- _Provided material_:
==*==

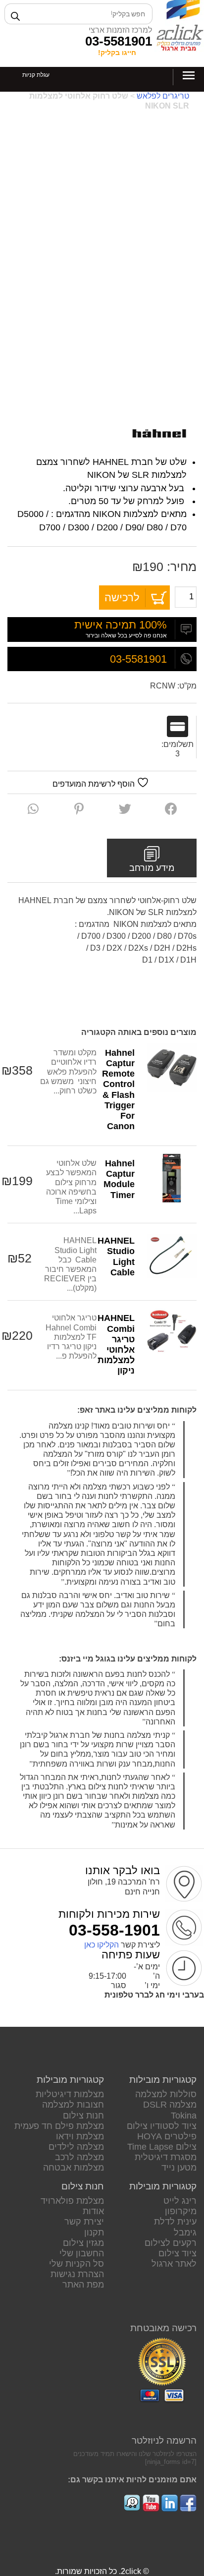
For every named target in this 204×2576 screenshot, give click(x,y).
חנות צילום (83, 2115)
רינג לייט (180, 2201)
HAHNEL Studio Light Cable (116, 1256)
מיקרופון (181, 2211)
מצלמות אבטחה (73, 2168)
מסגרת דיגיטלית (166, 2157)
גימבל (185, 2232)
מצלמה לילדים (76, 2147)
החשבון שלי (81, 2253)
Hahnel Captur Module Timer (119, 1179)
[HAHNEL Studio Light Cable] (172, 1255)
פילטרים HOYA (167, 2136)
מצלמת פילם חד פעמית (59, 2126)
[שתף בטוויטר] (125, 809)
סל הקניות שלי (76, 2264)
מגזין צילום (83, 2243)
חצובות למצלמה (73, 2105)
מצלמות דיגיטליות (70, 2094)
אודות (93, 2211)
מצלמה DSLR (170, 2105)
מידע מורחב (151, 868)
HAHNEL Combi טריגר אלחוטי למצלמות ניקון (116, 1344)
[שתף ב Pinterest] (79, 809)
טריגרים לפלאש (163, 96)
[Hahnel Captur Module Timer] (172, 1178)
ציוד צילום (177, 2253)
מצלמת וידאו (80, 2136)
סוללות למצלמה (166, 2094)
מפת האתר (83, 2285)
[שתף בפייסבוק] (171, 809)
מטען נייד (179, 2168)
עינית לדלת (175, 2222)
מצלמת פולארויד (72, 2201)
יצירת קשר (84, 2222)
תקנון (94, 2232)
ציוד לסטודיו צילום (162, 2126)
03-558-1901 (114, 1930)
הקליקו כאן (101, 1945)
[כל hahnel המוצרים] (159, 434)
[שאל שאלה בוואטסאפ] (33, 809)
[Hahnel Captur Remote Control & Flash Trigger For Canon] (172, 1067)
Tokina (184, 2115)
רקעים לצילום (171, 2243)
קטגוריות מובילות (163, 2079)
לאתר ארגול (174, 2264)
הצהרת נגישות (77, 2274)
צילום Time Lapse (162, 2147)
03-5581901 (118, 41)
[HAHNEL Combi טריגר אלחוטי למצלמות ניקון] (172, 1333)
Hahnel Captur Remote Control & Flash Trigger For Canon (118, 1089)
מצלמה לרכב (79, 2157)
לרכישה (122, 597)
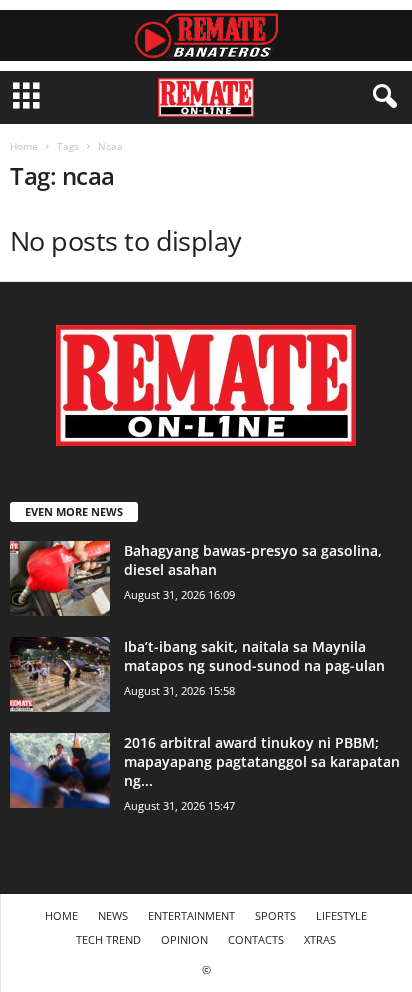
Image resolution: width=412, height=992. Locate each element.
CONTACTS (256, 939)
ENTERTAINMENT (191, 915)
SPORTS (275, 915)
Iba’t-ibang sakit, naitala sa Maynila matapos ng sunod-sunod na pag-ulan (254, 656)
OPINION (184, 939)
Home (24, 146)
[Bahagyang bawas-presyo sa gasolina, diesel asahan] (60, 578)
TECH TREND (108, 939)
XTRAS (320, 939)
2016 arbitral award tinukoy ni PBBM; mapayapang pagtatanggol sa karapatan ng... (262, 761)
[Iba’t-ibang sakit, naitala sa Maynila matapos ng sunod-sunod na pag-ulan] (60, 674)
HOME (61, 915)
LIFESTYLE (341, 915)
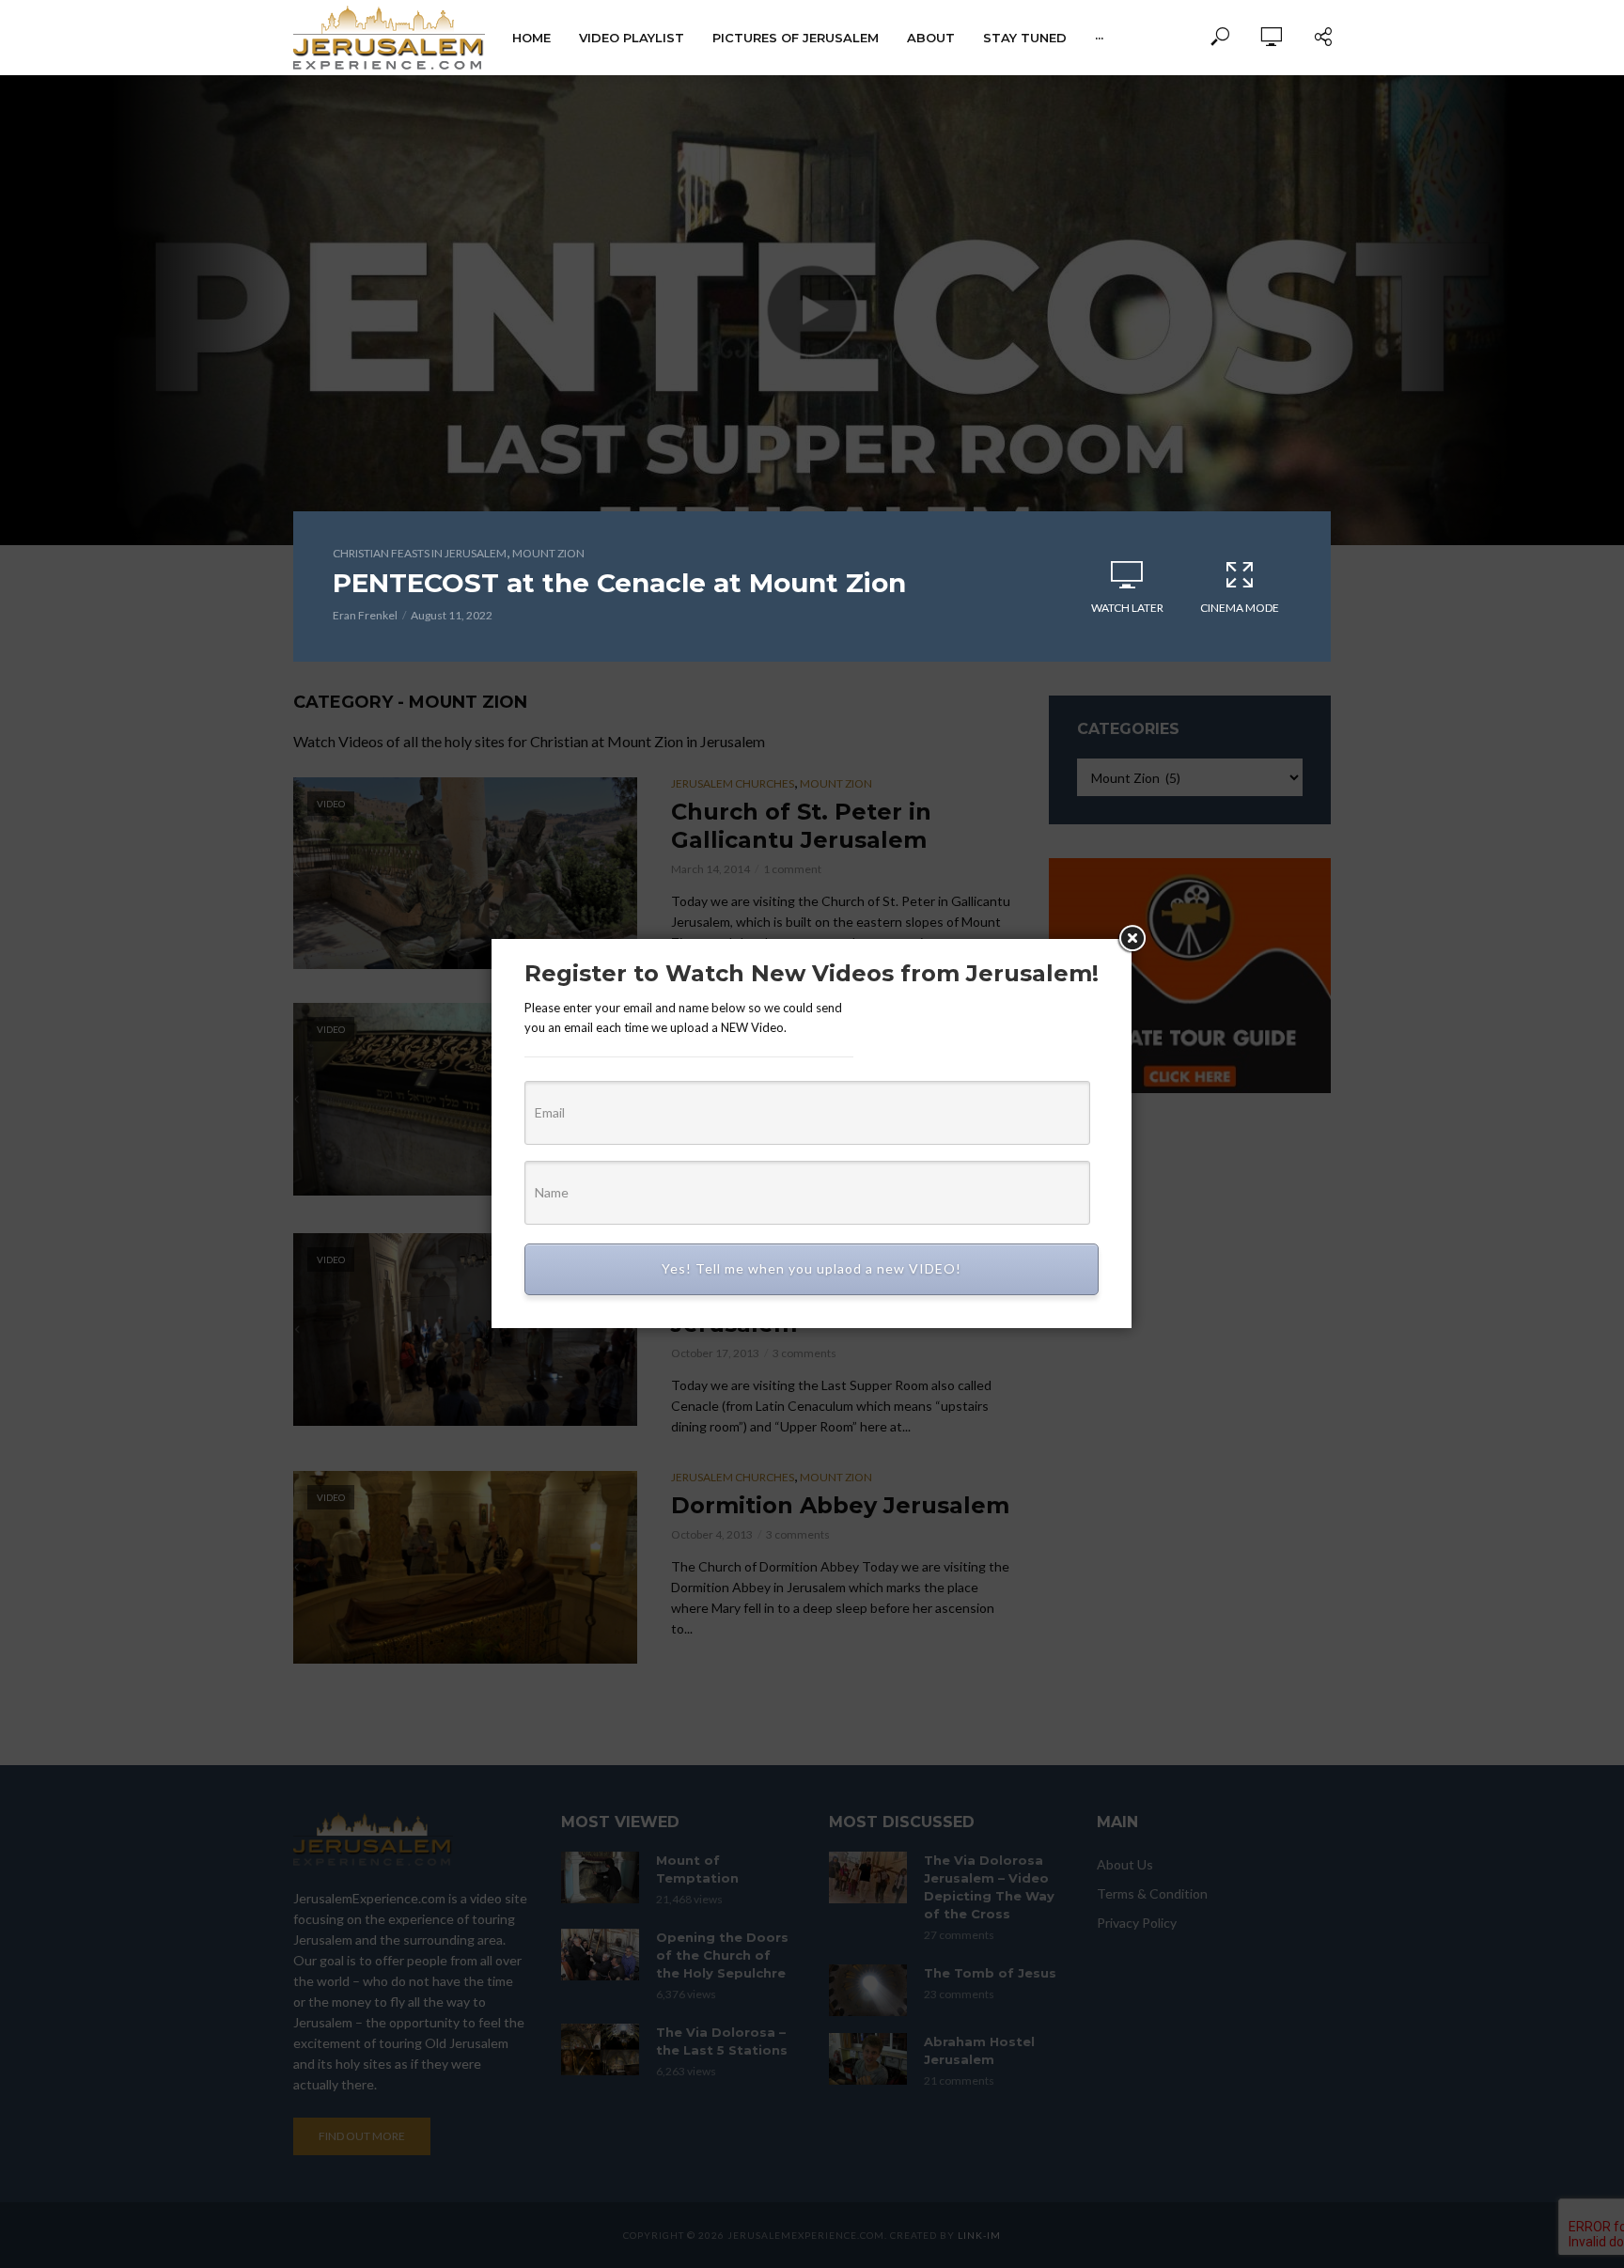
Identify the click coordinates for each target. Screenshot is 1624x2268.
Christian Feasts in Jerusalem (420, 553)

==*==

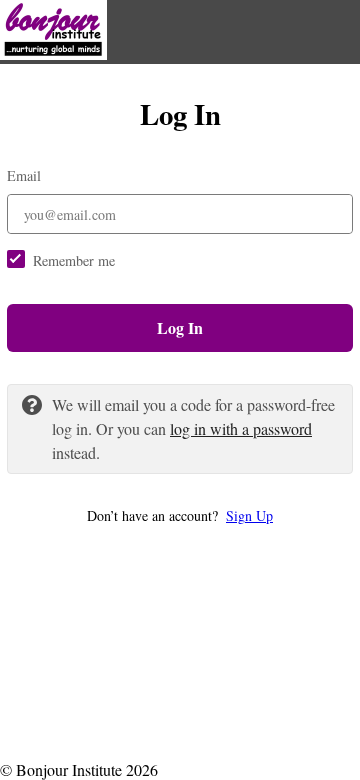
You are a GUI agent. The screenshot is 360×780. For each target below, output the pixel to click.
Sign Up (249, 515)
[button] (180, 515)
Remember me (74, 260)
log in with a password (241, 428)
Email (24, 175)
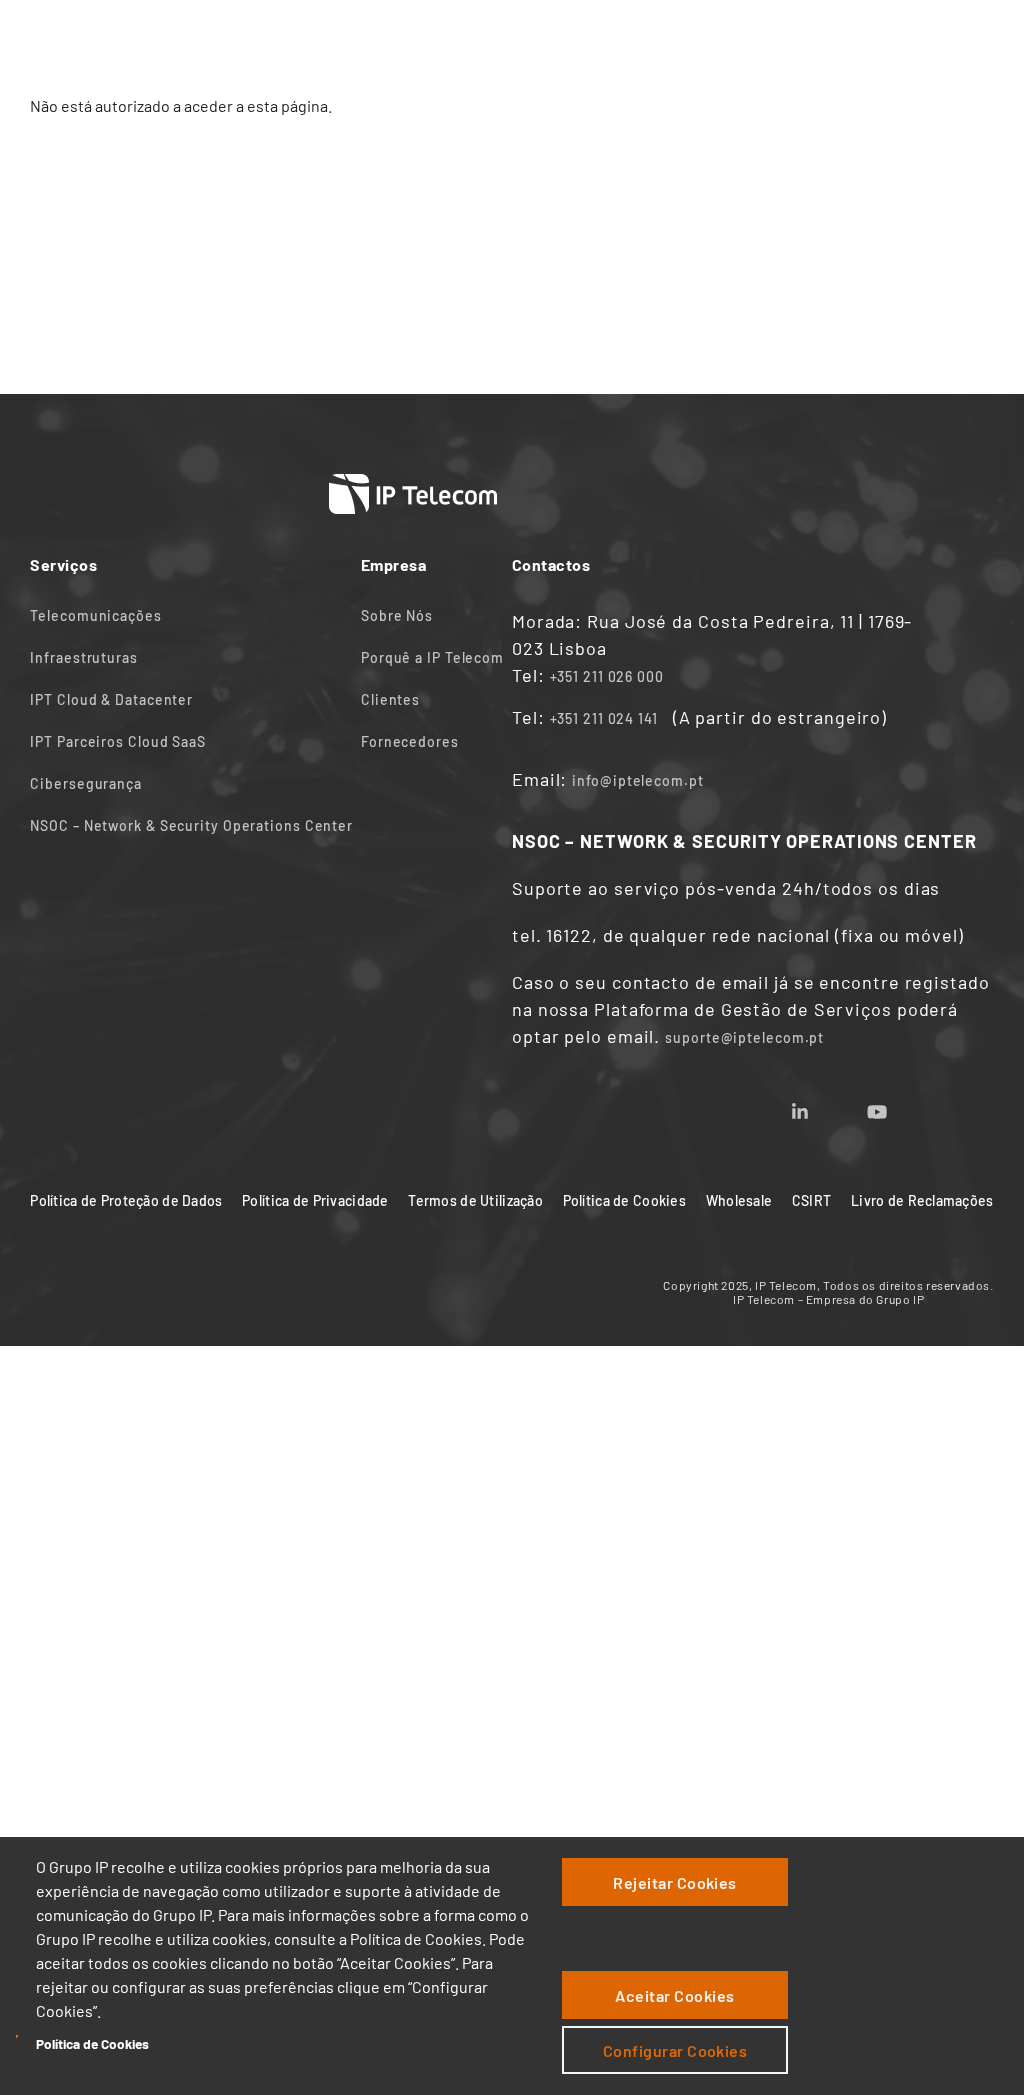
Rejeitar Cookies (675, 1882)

==*==

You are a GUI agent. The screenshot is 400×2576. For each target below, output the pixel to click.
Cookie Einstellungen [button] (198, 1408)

==*==

- _What you will do_: What you return must match the lines above from the one with "[כל hahnel המוצרים] (159, 434)" through the one with "Christian Feasts in Jerusalem (420, 553)" exactly, with both ends included and the pictures excluded.

- _Exercise response_:
[כל hahnel המוצרים] (159, 434)
[שאל שאלה בוואטסאפ] (33, 809)
[Hahnel Captur Remote Control & Flash Trigger For Canon] (172, 1067)
Tokina (184, 2115)
רקעים לצילום (171, 2243)
קטגוריות מובילות (163, 2079)
לאתר ארגול (174, 2264)
הצהרת נגישות (77, 2274)
צילום Time Lapse (162, 2147)
03-5581901 (118, 41)
[HAHNEL Combi טריגר אלחוטי למצלמות ניקון] (172, 1333)
Hahnel Captur Remote Control & Flash Trigger For Canon (118, 1089)
מצלמה לרכב (79, 2157)
לרכישה (122, 597)
Image resolution: width=412, height=992. Locate each element.
CONTACTS (256, 939)
ENTERTAINMENT (191, 915)
SPORTS (275, 915)
Iba’t-ibang sakit, naitala sa Maynila matapos ng sunod-sunod na pag-ulan (254, 656)
OPINION (184, 939)
Home (24, 146)
[Bahagyang bawas-presyo sa gasolina, diesel asahan] (60, 578)
TECH TREND (108, 939)
XTRAS (320, 939)
2016 arbitral award tinukoy ni PBBM; mapayapang pagtatanggol sa karapatan ng... (262, 761)
[Iba’t-ibang sakit, naitala sa Maynila matapos ng sunod-sunod na pag-ulan] (60, 674)
HOME (61, 915)
LIFESTYLE (341, 915)
Identify the click coordinates for each target. Screenshot is 1624x2268.
Christian Feasts in Jerusalem (420, 553)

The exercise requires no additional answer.